The Water Writer by Britta Benson

A man in a blue shirt standing in chest deep water with a drenched open book in front of his face which is dripping water
Image Source: Canva Pro

The ritual was painstaking. It never got any easier. First the freezing cold shower to make his skin tingle with shock, jerk the lethargy out of his bones, bump his soul into existence. Then, turn the dial to piping hot, leaving him red raw, aching, reduced to a whimper. Next, lower the temperature back to freezing cold with one swift move, no transition. Repeat, repeat, again and again until his body was finally numb and silent. Submissive. Ready to receive.

Out, dried and sat at his writing desk, he thrived in a sudden rush of energy. Every tick counted, every tock could make the difference. One minute. That was all he had. His allocated allowance. One minute and something had to be on that page in front of him or he would have to go into the shower for another round of the ritual. 

Warmth reluctantly returned to his body. His legs began to itch, revolt in confused agony.

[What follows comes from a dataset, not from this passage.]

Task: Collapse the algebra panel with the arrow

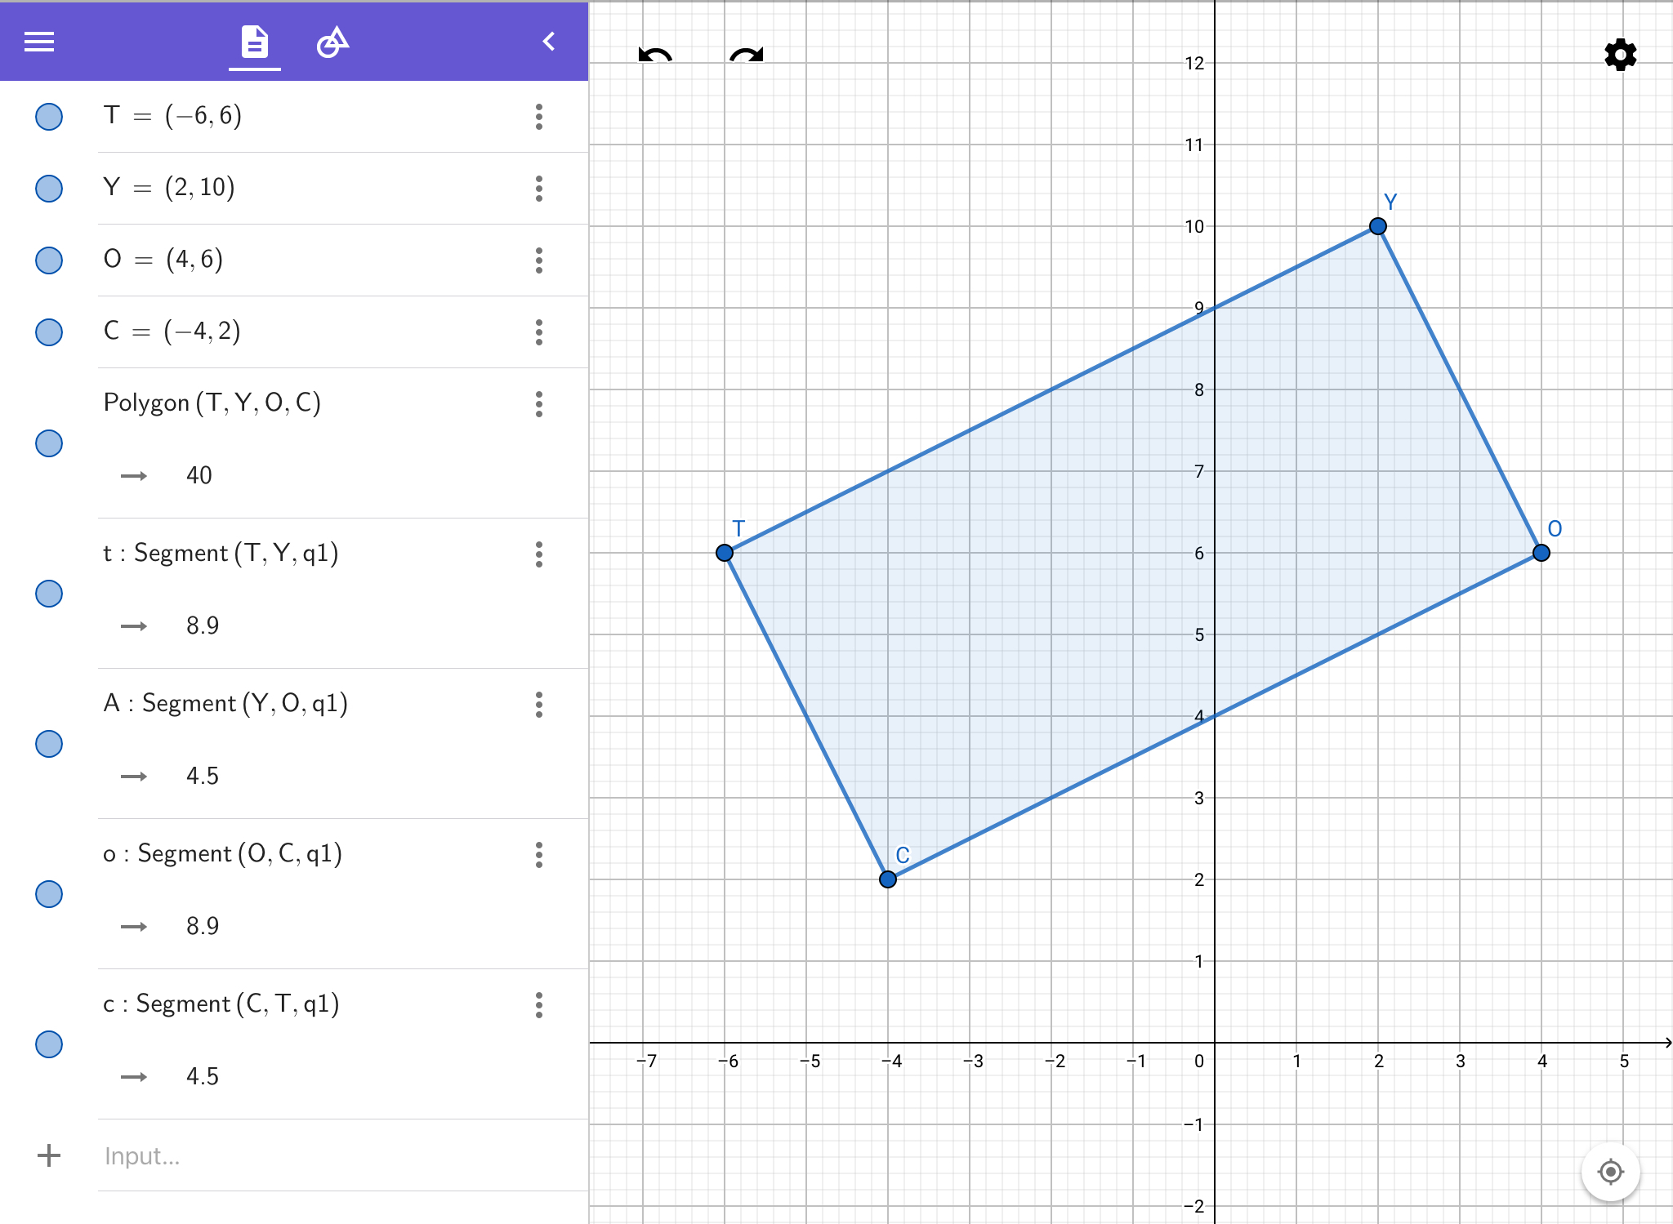Action: point(549,42)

His arms, burning, and there were parts on this soul where he could peel the skin clean off. Once again, he wondered why he could only torture himself into creativity. ‘No pain, no gain’, he shrugged. His rigorous routine came with welcome side effects. He always felt fresh and clean and he liked that. Some of the writers he knew had a rather unpleasant whiff about them. A stale scent of despair and world-weariness that lingered and refused to budge. How could they hope to reach the sublime purity required for creation?

‘Write, please write’ he urged himself.

His stories always evolved around water. Rivers, ponds, lakes and lochs, the sea from every possible angle. Water featured as the main character in his books. And water was dangerous. Always. In one of his more popular novels, a pair of lovers had to cross a vast ocean to be together, losing limbs as well as hope in the process, before finally experiencing a brief interlude of happiness next to a thundering waterfall. In the end, they drowned. It was inevitable. A group of wild swimmers in another one of his stories, adventurers at heart, also drowned. The circumstances, rather mysterious, the location fantastical. He was famous for the unnatural amount of heroes and heroines who found an early death in water. Nobody could drown people as elegantly and eloquently as he and in the most exquisite settings.

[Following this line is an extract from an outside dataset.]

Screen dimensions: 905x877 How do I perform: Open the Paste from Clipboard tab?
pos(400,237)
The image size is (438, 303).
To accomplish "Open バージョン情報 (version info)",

‘Why do you, a born and bred Londoner, never write about the river Thames?’

My characters drown in good, clean water, he thought. I give them that. One would have to be very cruel to let them fall off the Millennium Bridge, waiting to be found by half drunken mudlarks in the small hours of the morning. ‘I like the unknown’, he answered and his remark pleased the journalist.

Over the years he had built a solid reputation as ‘The Water Writer’. His natural genre, created and perfected by him. And still, people kept asking the same stupid questions.

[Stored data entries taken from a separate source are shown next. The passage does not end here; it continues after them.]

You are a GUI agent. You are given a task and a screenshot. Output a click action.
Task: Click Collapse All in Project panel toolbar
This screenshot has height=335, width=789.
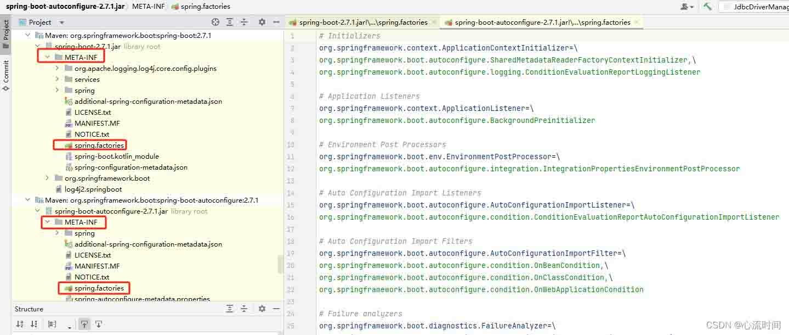(245, 22)
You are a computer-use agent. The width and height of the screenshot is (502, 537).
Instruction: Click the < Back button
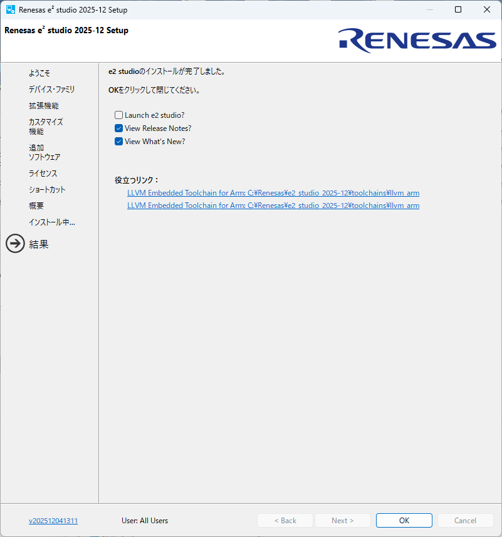pyautogui.click(x=285, y=521)
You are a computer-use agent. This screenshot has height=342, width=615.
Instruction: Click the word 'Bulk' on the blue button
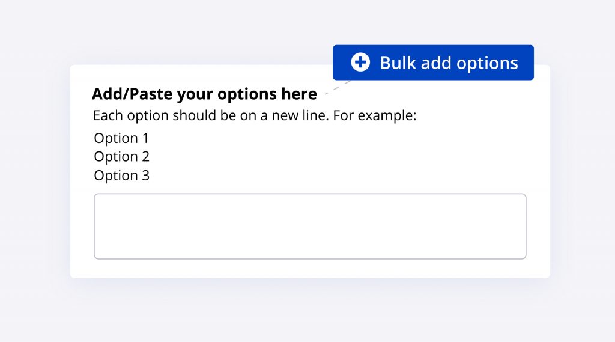pyautogui.click(x=396, y=63)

‘How come you are so fascinated by water?’

He couldn’t possibly tell them about the ritual.

‘Water is crucial for survival’, he explained at a book festival to a mesmerized crowd and they lapped it all up like puppies. ‘Far more important than people’, he continued. ‘Without water, there can be no people. It deserves centre stage. Water determines fates.’ The audience, convinced he was talking about droughts, global water shortages and climate change, gave him a standing ovation for addressing humanity’s plight.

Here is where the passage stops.